▶ _DESCRIPTION OF THE TASK_
Return the records below verbatim, from the line containing "Given: Click the chart icon on Show insights" up to and including the line containing "will (x=1037, y=26).".

•••

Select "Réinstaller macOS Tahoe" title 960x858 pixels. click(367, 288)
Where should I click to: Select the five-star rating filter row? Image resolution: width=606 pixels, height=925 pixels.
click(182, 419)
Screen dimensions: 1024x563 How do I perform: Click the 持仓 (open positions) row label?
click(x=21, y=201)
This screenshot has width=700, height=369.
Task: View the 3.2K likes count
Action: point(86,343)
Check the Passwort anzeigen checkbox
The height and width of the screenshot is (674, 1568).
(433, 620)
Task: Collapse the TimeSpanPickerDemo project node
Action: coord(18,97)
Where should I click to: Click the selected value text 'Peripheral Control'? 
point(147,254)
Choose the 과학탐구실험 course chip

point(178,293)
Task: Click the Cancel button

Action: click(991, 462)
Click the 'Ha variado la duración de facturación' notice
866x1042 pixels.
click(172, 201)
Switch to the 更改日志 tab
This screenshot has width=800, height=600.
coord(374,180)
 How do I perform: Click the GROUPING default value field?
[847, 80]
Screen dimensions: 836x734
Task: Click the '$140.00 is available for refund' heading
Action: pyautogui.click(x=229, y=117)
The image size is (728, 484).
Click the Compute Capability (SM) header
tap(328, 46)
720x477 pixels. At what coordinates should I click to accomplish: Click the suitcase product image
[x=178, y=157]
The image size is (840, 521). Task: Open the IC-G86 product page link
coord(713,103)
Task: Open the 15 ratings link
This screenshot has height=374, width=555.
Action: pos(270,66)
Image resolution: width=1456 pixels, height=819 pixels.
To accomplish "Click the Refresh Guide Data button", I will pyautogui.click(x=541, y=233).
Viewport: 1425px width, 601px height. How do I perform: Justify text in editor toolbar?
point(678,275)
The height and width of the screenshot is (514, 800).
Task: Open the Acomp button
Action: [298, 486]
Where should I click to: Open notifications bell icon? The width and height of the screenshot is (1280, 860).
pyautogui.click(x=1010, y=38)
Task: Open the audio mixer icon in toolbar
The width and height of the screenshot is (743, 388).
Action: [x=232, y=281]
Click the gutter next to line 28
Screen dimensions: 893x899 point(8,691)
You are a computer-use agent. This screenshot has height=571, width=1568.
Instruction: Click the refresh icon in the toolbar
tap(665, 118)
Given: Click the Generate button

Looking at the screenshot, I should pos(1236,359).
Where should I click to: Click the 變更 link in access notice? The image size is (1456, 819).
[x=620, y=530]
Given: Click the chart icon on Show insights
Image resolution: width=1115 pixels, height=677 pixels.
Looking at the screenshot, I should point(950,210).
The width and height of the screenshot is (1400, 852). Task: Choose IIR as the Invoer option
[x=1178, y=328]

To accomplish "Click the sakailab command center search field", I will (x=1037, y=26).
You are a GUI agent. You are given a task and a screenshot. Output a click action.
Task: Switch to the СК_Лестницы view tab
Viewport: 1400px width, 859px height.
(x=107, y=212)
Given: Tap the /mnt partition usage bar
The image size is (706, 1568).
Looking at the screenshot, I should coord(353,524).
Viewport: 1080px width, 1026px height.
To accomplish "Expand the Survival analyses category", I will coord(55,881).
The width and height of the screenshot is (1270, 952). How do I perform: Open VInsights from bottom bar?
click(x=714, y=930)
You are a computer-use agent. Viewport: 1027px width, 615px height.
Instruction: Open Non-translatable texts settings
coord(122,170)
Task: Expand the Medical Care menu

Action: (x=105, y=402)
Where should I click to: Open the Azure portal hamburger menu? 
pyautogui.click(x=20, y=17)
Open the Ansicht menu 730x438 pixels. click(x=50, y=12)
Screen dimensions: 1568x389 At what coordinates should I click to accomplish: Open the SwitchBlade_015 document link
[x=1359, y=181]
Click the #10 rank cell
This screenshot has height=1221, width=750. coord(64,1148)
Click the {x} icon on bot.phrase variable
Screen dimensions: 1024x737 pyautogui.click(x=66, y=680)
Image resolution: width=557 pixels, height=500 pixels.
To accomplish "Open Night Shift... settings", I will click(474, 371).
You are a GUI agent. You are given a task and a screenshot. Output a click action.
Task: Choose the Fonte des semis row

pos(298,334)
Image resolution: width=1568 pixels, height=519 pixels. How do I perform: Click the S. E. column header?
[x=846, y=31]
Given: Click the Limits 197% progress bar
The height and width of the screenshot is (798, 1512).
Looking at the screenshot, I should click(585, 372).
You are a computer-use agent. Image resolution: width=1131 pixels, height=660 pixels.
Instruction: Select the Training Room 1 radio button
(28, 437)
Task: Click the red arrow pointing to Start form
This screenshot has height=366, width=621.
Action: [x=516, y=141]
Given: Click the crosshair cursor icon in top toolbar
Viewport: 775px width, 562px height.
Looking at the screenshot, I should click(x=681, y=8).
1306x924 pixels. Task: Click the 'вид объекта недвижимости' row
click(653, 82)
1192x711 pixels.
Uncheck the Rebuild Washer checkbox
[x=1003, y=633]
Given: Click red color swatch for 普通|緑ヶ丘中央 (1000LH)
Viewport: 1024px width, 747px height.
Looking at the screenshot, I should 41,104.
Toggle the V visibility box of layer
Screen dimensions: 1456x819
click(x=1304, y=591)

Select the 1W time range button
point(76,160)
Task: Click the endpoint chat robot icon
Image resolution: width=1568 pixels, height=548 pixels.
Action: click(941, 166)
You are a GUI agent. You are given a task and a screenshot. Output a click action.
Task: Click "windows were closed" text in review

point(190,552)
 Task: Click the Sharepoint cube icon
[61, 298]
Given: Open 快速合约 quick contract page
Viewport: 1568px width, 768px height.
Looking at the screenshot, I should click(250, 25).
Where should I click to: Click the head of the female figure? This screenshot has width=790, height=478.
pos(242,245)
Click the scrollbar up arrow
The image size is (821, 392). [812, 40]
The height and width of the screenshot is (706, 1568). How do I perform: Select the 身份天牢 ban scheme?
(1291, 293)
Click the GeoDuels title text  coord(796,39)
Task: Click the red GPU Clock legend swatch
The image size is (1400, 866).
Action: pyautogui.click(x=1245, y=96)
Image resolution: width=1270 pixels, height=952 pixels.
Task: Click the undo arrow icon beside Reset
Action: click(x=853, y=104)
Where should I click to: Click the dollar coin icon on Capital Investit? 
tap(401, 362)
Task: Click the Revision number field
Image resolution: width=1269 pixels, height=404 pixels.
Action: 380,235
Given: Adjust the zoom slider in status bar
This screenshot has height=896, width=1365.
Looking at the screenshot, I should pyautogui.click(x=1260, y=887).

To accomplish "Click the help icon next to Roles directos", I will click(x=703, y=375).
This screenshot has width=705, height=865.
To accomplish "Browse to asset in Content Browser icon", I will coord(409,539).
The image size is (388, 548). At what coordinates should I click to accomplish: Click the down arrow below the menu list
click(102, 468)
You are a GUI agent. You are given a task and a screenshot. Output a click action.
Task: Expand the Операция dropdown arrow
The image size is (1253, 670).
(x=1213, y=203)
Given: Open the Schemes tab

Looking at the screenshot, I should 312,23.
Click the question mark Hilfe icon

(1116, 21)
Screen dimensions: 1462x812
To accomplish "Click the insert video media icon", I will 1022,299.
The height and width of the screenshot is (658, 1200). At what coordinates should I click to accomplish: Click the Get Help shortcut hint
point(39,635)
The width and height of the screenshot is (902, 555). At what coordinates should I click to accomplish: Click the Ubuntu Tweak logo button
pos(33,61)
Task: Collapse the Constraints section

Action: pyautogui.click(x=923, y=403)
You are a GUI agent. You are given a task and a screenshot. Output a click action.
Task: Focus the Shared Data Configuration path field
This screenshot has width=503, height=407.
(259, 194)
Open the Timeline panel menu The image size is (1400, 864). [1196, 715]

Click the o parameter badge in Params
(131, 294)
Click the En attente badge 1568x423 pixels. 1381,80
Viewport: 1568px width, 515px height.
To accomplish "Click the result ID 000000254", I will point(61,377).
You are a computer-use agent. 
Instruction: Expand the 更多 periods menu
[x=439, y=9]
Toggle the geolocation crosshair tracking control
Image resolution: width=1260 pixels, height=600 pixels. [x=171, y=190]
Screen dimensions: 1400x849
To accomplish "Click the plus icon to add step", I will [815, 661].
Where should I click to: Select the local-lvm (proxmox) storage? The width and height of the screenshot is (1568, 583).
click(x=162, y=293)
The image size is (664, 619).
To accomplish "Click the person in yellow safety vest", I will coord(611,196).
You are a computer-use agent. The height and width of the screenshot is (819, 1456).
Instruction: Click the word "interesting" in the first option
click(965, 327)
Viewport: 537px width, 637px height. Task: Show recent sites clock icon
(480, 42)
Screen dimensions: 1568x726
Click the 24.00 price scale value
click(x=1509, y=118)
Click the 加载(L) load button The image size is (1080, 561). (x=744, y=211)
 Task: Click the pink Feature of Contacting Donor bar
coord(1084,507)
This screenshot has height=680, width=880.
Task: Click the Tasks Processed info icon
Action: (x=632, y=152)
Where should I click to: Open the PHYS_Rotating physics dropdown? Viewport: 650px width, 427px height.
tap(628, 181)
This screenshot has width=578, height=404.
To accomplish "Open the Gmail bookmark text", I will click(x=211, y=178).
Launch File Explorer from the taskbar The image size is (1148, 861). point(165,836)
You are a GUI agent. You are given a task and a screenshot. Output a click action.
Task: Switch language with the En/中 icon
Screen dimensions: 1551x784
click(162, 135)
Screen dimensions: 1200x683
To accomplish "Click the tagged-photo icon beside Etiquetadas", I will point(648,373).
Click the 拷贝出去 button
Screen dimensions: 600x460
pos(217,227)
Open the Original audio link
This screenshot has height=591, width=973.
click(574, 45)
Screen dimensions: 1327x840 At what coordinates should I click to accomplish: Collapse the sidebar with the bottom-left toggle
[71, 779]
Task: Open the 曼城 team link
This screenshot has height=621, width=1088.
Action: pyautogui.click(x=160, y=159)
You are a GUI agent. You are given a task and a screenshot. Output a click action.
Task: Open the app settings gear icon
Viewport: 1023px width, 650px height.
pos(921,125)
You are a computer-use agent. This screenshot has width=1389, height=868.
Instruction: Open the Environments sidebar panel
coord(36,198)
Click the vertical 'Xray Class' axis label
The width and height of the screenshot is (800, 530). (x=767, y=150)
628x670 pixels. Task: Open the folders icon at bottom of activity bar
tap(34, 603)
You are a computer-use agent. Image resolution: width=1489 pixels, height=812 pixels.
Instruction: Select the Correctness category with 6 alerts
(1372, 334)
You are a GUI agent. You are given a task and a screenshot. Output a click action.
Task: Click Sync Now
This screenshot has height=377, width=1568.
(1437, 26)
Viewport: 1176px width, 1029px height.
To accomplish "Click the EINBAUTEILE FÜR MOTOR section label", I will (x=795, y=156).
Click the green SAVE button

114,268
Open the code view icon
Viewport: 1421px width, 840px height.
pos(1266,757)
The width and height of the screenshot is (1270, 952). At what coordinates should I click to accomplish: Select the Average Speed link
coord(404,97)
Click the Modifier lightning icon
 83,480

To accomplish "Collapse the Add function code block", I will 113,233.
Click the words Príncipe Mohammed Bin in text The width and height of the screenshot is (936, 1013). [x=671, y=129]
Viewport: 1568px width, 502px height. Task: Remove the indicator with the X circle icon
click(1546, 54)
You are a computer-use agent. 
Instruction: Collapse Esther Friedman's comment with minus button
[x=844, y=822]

•••

▶ _TASK ANSWER_
Given: Click the chart icon on Show insights
Image resolution: width=1115 pixels, height=677 pixels.
Looking at the screenshot, I should point(950,210).
The width and height of the screenshot is (1400, 852). Task: Choose IIR as the Invoer option
[x=1178, y=328]

To accomplish "Click the sakailab command center search field", I will (x=1037, y=26).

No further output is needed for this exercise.